PyMVPA’s flexible framework allows each of these steps to take place within a small block of code. To actually perform recursive feature elimination, we consider two separate analysis scenarios that deal with a pre-selected training dataset:

  • We split the training dataset into an arbitrary number of independent datasets and perform RFE on each of these; the sensitivity analysis of features is performed independently for each split and features are selected based on those independent measures.
  • We split the training dataset into an arbitrary number of independent datasets (as before), but we average the feature sensitivities and select which features to prune/select based on that one average measure.

We will concentrate on the second approach. The following code can be used to perform such an analysis:

>>> rfesvm_split = SplitClassifier(LinearCSVMC())
>>> clf = \
...  FeatureSelectionClassifier(
...   clf = LinearCSVMC(),
...   # on features selected via RFE
...   feature_selection = RFE(
...       # based on sensitivity of a clf which does splitting internally
...       sensitivity_analyzer=rfesvm_split.getSensitivityAnalyzer(),
...       transfer_error=ConfusionBasedError(
...          rfesvm_split,
...          confusion_state="confusion"),
...          # and whose internal error we use
...       feature_selector=FractionTailSelector(
...                          0.2, mode='discard', tail='lower'),
...                          # remove 20% of features at each step
...       update_sensitivity=True),
...       # update sensitivity at each step
...   descr='LinSVM+RFE(splits_avg)' )

The code above introduces the SplitClassifier, which in this case is yet another meta-classifier that takes in a Classifier (in this case a LinearCSVMC) and an arbitrary Splitter object, so that the dataset can be split in whatever way the user desires. Prior to training, the SplitClassifier splits the training dataset, dedicates a separate classifier to each split, trains each on the training part of the split, and then computes transfer error on the testing part of the split. If a SplitClassifier instance is later on asked to predict some new data, it uses (by default) the MaximalVote strategy to derive an answer. A summary about the performance of a SplitClassifier internally on each split of the training dataset is available by accessing the confusion state variable.

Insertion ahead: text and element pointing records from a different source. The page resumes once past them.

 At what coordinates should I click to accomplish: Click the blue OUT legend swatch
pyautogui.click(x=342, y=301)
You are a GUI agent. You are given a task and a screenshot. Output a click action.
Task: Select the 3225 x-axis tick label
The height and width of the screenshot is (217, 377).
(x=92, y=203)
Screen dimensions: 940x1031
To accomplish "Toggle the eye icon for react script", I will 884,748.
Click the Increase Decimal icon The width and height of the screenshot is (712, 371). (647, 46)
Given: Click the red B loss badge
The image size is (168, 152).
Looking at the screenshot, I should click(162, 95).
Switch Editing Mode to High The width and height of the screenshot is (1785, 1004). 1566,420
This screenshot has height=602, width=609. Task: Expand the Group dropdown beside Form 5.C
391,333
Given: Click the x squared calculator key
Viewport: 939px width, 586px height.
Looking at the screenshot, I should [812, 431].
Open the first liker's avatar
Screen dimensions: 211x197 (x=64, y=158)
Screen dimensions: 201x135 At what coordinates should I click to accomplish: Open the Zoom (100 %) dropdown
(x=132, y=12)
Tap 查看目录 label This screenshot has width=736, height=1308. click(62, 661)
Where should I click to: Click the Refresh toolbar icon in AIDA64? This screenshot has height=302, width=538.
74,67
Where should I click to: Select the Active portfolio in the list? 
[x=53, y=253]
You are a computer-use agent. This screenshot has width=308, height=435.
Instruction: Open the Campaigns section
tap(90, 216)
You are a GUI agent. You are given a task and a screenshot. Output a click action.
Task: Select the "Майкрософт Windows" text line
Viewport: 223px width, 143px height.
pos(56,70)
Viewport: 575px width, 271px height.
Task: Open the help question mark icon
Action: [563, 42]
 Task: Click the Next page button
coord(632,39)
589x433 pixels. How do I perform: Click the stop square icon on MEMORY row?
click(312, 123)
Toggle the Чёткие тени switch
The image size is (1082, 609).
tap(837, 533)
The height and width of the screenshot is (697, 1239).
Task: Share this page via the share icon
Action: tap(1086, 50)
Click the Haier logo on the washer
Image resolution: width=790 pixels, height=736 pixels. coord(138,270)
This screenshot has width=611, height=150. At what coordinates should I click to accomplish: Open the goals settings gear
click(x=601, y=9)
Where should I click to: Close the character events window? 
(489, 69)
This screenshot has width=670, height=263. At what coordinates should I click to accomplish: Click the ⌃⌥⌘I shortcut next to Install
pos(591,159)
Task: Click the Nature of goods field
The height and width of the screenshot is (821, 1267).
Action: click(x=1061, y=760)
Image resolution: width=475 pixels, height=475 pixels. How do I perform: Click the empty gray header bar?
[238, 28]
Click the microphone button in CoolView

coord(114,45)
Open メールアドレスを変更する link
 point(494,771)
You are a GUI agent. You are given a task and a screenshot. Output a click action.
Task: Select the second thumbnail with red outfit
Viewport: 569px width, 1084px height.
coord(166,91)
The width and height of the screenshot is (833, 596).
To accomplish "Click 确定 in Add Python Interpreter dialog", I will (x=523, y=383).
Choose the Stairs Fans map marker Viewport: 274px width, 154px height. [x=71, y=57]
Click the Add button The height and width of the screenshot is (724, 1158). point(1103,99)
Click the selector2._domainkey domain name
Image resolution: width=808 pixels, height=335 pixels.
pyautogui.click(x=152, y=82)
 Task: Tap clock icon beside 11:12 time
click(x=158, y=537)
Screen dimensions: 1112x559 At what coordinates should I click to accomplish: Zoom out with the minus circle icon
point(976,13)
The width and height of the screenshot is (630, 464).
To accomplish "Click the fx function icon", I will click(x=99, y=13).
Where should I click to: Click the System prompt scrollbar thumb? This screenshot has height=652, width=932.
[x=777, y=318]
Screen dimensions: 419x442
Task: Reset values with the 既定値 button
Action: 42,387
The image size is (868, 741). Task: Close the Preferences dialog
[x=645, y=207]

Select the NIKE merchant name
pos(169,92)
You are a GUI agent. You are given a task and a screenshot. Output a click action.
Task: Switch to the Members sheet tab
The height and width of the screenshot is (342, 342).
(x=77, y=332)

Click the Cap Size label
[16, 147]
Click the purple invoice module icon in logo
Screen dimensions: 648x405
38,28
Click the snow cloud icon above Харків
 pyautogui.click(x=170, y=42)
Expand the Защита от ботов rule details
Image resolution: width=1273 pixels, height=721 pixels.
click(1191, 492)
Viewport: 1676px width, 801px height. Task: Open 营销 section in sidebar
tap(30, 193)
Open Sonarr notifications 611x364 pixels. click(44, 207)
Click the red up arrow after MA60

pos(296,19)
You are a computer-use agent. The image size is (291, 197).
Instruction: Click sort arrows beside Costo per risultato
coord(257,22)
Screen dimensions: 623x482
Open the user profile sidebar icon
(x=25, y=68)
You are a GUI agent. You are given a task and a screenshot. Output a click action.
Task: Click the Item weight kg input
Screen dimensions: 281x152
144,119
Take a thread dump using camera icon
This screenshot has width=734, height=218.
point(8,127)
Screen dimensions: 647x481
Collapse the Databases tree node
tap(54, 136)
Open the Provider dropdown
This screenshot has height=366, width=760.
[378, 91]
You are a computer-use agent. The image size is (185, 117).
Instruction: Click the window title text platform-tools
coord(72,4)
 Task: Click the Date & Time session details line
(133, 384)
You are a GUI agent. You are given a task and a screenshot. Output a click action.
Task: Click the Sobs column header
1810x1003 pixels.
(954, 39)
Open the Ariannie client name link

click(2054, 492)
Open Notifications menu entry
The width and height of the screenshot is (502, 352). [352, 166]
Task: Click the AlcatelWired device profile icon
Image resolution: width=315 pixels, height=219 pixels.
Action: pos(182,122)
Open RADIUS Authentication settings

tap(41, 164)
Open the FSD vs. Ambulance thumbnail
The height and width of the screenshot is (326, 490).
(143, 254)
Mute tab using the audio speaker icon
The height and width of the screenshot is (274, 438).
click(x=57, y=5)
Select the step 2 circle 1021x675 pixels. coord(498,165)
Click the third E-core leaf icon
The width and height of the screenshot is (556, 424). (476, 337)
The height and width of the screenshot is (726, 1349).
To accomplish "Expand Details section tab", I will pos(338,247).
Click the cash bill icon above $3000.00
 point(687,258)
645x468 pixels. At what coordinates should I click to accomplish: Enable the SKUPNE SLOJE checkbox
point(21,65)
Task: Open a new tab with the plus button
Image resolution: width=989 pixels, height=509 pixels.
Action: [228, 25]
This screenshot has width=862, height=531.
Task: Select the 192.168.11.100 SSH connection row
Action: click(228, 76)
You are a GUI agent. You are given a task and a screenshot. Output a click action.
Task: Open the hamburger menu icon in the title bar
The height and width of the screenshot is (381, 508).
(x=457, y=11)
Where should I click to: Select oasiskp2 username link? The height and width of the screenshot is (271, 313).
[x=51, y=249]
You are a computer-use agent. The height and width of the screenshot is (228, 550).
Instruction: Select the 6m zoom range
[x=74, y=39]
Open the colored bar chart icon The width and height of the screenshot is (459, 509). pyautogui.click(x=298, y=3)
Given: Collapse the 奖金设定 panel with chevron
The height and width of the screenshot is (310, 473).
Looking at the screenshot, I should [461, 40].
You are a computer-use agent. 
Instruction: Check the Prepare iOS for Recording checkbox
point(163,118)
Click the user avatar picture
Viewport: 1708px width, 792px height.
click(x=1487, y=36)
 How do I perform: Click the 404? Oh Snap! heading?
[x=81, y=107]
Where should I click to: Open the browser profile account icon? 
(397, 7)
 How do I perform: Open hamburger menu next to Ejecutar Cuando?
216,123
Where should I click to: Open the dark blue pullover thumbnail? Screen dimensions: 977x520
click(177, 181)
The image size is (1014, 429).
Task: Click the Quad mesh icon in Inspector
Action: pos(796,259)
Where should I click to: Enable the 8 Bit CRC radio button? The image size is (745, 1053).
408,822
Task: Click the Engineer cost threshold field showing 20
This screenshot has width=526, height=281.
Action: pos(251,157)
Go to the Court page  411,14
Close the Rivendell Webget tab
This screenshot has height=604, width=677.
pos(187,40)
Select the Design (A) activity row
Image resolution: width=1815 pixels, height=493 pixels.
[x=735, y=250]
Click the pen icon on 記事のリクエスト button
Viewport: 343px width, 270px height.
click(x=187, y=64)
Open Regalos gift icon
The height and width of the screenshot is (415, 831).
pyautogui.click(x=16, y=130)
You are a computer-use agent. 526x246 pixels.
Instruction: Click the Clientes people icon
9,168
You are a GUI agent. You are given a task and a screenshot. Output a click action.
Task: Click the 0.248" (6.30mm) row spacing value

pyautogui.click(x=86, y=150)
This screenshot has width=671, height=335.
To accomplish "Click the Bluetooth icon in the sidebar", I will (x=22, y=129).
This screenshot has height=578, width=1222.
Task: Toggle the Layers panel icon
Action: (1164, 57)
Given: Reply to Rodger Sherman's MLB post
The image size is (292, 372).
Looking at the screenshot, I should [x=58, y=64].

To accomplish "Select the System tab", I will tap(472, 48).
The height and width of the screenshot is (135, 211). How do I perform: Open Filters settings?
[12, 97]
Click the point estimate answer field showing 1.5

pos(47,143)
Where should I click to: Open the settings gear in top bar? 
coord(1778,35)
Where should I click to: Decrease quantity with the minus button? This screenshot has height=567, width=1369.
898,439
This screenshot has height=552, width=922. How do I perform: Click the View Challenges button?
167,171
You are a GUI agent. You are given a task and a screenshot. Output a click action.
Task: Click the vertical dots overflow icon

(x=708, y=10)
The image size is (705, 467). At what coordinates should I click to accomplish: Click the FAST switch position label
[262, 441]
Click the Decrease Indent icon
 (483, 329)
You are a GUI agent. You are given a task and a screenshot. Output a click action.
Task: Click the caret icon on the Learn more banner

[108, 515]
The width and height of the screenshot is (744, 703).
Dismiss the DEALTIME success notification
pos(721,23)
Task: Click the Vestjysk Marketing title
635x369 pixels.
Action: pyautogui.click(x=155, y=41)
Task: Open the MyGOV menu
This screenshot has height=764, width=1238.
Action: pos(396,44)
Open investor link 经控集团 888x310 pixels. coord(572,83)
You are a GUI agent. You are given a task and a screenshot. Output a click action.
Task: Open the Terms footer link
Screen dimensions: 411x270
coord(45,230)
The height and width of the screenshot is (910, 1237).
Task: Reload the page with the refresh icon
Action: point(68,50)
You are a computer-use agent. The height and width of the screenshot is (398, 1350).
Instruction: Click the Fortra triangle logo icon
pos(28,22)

To summarize somewhat, RFE is just one method of feature selection, so we use a FeatureSelectionClassifier to facilitate this. To parameterize the RFE process, we refer above to the following:

sensitivity_analyzer
in this case just the default from a linear C-SVM (the SVM weights), taken as an average over all splits (in accordance with scenario 2 as above)
transfer_error
confusion-based error that relies on the confusion matrices computed during splitting of the dataset by the SplitClassifier; this is used to provide a value that can be compared against a stopping criterion to stop eliminating features
feature_selector
in this example we simply discard the 20% of features deemed least important
update_sensitivity
true to retrain the classifiers each time we eliminate features; should be false if a non-classifier-based sensitivity measure (such as one-way ANOVA) is used

As has been shown, recursive feature elimination is an easy-to-implement, flexible, and powerful tool within the PyMVPA framework. Various ranking methods for selecting features have been discussed. Additionally, several analysis scenarios have been presented, along with enough requisite knowledge that the user can plug in whatever classifiers, error metrics, or sensitivity measures are most appropriate for the task at hand.